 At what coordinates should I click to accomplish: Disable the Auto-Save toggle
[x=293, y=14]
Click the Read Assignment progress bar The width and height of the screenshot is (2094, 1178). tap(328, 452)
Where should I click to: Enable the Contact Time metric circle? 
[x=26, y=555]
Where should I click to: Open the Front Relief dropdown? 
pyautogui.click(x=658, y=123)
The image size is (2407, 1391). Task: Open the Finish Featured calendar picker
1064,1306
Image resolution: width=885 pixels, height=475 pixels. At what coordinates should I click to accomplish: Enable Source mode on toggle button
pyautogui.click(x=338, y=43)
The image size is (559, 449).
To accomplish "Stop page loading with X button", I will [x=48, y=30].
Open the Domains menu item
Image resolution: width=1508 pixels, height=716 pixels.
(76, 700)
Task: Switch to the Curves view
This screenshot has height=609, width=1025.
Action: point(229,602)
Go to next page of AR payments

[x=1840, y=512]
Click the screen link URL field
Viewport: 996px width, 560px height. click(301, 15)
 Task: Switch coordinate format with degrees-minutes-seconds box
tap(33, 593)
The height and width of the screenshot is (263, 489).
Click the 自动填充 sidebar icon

○ ○ ○ ○ ○

§ **Prompt**:
Once the listing above has been read, restate it exactly.

§ **Answer to the problem**:
 At what coordinates should I click to accomplish: Disable the Auto-Save toggle
[x=293, y=14]
Click the Read Assignment progress bar The width and height of the screenshot is (2094, 1178). tap(328, 452)
Where should I click to: Enable the Contact Time metric circle? 
[x=26, y=555]
Where should I click to: Open the Front Relief dropdown? 
pyautogui.click(x=658, y=123)
The image size is (2407, 1391). Task: Open the Finish Featured calendar picker
1064,1306
Image resolution: width=885 pixels, height=475 pixels. At what coordinates should I click to accomplish: Enable Source mode on toggle button
pyautogui.click(x=338, y=43)
The image size is (559, 449).
To accomplish "Stop page loading with X button", I will [x=48, y=30].
Open the Domains menu item
Image resolution: width=1508 pixels, height=716 pixels.
(76, 700)
Task: Switch to the Curves view
This screenshot has height=609, width=1025.
Action: point(229,602)
Go to next page of AR payments

[x=1840, y=512]
Click the screen link URL field
Viewport: 996px width, 560px height. click(301, 15)
 Task: Switch coordinate format with degrees-minutes-seconds box
tap(33, 593)
The height and width of the screenshot is (263, 489).
Click the 自动填充 sidebar icon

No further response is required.